* **Assignment**: Determine how many lines in the entries contain the word "chevron", and give that number with no other text.

Saved entries:
BEGIN
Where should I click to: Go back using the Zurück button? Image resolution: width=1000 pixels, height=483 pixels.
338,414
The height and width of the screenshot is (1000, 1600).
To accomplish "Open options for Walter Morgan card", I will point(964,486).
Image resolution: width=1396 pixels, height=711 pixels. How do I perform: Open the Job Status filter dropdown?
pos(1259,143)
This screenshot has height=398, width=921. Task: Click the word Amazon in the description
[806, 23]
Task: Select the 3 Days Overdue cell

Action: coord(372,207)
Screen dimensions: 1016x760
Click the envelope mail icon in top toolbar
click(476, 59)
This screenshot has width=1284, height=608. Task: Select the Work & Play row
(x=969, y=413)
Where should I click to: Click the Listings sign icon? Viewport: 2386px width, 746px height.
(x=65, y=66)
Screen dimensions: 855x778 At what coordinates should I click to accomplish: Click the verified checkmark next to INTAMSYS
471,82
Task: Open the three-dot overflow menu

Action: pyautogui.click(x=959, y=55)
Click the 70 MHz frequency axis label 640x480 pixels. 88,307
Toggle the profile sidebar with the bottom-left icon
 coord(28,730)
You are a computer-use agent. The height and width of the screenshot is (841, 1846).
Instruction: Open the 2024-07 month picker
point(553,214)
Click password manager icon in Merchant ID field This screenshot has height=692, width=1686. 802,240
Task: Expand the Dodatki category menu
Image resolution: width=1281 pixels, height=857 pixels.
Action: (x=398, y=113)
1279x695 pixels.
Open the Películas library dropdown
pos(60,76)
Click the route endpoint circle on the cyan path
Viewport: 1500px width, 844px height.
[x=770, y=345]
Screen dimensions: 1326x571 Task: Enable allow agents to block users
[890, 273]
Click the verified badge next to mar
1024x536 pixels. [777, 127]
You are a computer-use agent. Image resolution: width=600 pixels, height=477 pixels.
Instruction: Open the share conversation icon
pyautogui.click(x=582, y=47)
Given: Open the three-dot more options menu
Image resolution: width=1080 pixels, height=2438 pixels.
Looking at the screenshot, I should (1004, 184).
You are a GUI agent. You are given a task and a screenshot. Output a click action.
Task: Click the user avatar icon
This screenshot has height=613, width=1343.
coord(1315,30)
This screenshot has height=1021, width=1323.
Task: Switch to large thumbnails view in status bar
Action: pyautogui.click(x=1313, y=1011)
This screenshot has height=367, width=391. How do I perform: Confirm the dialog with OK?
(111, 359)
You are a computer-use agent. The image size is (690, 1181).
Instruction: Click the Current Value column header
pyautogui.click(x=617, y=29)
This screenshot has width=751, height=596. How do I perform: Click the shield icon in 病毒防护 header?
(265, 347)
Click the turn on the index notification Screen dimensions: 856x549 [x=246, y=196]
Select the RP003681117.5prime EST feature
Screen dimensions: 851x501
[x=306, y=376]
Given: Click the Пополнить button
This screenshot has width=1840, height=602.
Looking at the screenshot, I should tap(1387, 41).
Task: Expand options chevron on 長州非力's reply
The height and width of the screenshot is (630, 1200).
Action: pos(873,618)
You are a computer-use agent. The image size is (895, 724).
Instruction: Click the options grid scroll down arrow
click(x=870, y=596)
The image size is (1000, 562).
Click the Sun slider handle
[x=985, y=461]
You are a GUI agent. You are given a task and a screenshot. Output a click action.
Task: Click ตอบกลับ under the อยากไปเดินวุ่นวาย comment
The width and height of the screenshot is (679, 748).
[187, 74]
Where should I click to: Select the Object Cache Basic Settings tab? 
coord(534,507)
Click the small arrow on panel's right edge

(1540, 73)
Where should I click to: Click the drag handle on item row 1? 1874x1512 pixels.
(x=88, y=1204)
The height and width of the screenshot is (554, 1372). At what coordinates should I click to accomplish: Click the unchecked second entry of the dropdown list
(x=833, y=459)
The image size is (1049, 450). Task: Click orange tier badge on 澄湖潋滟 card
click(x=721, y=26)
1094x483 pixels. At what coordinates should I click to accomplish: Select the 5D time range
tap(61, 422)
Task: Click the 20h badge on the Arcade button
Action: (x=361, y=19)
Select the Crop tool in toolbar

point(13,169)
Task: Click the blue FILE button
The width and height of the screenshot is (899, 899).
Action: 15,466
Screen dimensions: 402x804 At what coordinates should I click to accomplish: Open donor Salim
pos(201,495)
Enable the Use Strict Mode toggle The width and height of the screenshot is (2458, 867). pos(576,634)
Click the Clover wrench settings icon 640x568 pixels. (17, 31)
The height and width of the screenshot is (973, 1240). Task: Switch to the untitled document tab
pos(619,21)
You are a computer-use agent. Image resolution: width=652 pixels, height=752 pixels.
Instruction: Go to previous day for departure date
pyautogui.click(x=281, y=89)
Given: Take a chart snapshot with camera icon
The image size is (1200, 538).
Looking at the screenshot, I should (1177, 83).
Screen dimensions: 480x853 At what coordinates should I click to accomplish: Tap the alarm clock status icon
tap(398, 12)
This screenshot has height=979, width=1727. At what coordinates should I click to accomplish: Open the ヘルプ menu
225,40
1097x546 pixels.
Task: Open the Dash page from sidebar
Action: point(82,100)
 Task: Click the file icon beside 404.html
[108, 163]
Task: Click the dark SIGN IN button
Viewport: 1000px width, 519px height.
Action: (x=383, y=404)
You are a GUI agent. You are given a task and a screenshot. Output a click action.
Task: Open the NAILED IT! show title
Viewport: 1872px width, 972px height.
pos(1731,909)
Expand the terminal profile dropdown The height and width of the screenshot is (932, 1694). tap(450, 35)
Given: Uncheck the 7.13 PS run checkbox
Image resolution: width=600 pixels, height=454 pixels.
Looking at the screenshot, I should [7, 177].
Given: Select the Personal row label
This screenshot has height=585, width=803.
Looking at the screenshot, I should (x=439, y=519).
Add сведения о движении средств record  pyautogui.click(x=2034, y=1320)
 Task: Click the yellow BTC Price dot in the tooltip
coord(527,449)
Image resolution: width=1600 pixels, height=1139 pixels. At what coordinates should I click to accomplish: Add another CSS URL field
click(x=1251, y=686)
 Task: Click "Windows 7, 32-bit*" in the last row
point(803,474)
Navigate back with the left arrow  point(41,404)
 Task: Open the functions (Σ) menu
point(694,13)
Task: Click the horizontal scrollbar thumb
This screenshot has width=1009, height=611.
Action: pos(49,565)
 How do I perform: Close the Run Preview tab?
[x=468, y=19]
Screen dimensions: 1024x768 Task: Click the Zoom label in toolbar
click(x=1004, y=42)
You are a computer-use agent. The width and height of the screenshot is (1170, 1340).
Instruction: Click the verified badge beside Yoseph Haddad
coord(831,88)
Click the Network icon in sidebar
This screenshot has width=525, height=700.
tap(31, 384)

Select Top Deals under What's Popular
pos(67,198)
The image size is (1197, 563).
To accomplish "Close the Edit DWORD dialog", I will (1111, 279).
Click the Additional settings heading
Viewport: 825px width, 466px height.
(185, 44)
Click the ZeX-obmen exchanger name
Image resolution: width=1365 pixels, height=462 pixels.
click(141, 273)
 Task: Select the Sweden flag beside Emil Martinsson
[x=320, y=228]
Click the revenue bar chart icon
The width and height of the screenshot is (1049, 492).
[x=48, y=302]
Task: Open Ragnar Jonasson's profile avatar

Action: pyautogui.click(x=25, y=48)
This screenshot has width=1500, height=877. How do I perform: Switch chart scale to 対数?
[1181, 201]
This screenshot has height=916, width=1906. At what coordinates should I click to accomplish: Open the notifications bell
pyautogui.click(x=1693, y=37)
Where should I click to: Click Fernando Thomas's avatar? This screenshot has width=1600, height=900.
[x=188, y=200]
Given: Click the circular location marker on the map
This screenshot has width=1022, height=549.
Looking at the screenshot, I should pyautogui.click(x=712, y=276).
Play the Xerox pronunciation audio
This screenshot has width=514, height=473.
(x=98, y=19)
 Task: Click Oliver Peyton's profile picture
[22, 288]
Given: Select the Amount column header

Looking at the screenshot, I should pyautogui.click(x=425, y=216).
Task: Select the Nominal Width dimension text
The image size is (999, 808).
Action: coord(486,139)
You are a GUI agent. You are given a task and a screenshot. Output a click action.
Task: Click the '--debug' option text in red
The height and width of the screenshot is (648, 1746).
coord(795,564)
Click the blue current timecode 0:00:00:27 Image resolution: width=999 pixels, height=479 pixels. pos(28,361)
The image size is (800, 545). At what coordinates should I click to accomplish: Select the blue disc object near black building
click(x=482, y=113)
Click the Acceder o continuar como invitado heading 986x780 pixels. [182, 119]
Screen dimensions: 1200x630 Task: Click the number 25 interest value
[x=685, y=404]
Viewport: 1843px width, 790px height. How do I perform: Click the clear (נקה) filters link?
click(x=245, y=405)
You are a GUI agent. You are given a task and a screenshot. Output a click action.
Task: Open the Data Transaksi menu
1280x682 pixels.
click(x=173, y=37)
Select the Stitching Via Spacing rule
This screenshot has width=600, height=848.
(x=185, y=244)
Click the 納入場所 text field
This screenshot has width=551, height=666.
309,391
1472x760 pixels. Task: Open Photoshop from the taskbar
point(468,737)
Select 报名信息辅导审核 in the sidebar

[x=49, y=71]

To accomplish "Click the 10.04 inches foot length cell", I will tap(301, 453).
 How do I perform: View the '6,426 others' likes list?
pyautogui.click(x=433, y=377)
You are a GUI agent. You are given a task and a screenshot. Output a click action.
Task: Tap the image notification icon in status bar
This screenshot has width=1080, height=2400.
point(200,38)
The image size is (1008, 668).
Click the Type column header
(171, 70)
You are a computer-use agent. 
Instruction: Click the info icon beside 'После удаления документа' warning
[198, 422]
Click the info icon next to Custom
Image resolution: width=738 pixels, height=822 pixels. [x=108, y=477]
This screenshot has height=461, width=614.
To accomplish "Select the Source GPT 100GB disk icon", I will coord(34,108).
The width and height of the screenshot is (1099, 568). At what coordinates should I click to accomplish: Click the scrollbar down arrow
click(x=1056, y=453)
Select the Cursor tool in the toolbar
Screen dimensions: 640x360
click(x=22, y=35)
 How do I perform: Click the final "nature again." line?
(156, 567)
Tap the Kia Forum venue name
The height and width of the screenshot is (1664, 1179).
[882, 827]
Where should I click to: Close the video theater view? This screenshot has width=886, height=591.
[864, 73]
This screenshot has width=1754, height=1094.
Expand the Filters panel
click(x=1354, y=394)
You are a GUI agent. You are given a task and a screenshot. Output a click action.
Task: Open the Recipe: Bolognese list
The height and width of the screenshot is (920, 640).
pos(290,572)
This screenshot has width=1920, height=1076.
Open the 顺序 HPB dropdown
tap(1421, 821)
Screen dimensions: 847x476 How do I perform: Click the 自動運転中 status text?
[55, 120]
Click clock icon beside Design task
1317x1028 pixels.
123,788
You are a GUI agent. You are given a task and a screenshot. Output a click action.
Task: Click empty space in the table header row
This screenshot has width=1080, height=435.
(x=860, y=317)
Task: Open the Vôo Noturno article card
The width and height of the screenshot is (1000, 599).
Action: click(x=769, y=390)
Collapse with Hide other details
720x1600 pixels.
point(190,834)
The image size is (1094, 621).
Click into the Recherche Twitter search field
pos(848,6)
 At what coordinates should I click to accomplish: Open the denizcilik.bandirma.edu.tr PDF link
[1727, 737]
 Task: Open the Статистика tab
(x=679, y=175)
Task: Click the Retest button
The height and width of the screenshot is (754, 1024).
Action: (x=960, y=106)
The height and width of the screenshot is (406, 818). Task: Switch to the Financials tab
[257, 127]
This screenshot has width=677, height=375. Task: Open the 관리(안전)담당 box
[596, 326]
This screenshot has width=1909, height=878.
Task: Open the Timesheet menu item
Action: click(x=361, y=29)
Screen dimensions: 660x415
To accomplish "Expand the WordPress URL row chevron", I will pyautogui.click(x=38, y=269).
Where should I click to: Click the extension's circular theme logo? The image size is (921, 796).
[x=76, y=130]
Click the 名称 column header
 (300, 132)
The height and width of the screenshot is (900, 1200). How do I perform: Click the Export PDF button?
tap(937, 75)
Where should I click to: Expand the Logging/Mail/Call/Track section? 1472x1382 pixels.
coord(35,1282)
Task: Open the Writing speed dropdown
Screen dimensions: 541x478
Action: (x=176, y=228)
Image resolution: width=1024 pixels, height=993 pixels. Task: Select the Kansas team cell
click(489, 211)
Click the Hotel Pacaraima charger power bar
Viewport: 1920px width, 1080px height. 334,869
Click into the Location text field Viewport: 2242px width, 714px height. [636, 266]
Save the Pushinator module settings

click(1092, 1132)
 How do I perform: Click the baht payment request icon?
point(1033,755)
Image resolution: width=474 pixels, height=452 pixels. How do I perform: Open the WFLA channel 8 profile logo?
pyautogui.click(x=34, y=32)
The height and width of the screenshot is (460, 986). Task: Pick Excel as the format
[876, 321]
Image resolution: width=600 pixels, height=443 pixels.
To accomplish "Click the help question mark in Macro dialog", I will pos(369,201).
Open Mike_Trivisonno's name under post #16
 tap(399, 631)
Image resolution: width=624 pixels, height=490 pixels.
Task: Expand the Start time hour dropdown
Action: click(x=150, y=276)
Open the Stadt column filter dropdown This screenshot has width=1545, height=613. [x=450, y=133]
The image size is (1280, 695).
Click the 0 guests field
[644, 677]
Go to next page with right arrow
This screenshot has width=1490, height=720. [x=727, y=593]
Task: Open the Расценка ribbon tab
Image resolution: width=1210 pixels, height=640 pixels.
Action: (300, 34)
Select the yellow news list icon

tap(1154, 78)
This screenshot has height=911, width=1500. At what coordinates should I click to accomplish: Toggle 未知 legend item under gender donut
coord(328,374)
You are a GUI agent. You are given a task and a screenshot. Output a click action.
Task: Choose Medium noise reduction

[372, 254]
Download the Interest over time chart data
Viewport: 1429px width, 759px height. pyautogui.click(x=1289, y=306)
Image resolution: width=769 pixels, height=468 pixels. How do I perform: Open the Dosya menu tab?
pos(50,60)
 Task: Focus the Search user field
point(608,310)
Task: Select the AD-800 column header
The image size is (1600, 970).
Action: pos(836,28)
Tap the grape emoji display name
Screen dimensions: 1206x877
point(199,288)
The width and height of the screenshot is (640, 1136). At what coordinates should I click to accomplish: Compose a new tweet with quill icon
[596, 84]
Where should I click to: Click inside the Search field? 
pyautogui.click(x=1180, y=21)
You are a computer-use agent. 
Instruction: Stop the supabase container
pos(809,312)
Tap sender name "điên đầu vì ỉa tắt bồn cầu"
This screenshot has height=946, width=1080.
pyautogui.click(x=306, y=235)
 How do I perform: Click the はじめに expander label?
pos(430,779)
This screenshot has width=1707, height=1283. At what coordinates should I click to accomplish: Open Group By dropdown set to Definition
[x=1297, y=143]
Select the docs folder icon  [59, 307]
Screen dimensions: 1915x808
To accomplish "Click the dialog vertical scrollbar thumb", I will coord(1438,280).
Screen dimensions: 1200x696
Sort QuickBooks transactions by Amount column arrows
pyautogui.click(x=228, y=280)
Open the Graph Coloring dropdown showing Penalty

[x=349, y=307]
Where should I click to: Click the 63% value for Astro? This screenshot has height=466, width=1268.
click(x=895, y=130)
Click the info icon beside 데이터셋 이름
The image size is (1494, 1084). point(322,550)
END
* **Solution to the exercise**: 2